_Given information:_

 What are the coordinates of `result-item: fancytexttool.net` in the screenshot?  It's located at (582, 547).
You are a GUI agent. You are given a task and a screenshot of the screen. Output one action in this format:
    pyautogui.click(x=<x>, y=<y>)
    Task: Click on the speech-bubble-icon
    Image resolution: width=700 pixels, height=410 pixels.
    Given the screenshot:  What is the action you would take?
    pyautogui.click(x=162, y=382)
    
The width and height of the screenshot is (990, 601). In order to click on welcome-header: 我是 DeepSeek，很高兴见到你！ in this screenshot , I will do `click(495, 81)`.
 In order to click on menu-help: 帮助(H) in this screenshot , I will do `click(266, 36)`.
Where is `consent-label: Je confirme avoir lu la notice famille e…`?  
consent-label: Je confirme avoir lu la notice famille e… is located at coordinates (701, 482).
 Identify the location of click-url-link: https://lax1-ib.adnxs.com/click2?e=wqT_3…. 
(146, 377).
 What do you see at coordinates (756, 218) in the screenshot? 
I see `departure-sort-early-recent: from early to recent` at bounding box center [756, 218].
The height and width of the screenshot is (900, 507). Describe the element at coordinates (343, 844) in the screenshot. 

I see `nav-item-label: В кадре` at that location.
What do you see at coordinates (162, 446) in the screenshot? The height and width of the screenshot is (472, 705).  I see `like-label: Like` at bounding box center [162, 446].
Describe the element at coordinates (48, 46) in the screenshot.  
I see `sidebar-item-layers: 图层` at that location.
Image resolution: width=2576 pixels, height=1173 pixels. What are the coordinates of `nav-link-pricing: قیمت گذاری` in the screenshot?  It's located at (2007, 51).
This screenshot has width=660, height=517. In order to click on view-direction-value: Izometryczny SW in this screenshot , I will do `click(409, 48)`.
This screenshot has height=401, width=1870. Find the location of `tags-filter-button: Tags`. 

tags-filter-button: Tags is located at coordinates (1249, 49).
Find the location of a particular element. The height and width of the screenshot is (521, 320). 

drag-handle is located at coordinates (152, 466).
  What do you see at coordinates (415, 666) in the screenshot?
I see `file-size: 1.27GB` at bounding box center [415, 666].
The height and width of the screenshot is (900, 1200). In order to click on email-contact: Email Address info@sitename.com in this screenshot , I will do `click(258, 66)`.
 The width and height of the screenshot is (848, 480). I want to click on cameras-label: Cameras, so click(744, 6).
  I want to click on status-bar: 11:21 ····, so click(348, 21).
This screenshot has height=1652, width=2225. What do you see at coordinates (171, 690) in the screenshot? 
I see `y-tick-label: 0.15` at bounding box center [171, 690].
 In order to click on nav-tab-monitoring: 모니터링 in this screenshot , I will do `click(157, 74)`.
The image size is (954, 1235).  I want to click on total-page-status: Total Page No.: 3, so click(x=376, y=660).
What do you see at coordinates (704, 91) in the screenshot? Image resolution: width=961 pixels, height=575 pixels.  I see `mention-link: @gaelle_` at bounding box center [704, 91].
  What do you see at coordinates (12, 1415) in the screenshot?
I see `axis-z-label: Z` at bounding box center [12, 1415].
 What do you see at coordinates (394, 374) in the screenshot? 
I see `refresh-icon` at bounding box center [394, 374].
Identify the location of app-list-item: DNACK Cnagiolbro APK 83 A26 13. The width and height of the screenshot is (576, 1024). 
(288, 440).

_Request:_ Turn the listing into a numbered list, beginning at the line that contains "What do you see at coordinates (756, 218)" and stopping after the line that contains "drag-handle is located". Omit blank lines.

_Answer area:_
1.  What do you see at coordinates (756, 218) in the screenshot? 
2. I see `departure-sort-early-recent: from early to recent` at bounding box center [756, 218].
3. The height and width of the screenshot is (900, 507). Describe the element at coordinates (343, 844) in the screenshot. 
4. I see `nav-item-label: В кадре` at that location.
5. What do you see at coordinates (162, 446) in the screenshot? The height and width of the screenshot is (472, 705).  I see `like-label: Like` at bounding box center [162, 446].
6. Describe the element at coordinates (48, 46) in the screenshot.  
7. I see `sidebar-item-layers: 图层` at that location.
8. Image resolution: width=2576 pixels, height=1173 pixels. What are the coordinates of `nav-link-pricing: قیمت گذاری` in the screenshot?  It's located at (2007, 51).
9. This screenshot has width=660, height=517. In order to click on view-direction-value: Izometryczny SW in this screenshot , I will do `click(409, 48)`.
10. This screenshot has height=401, width=1870. Find the location of `tags-filter-button: Tags`. 
11. tags-filter-button: Tags is located at coordinates (1249, 49).
12. Find the location of a particular element. The height and width of the screenshot is (521, 320). 
13. drag-handle is located at coordinates (152, 466).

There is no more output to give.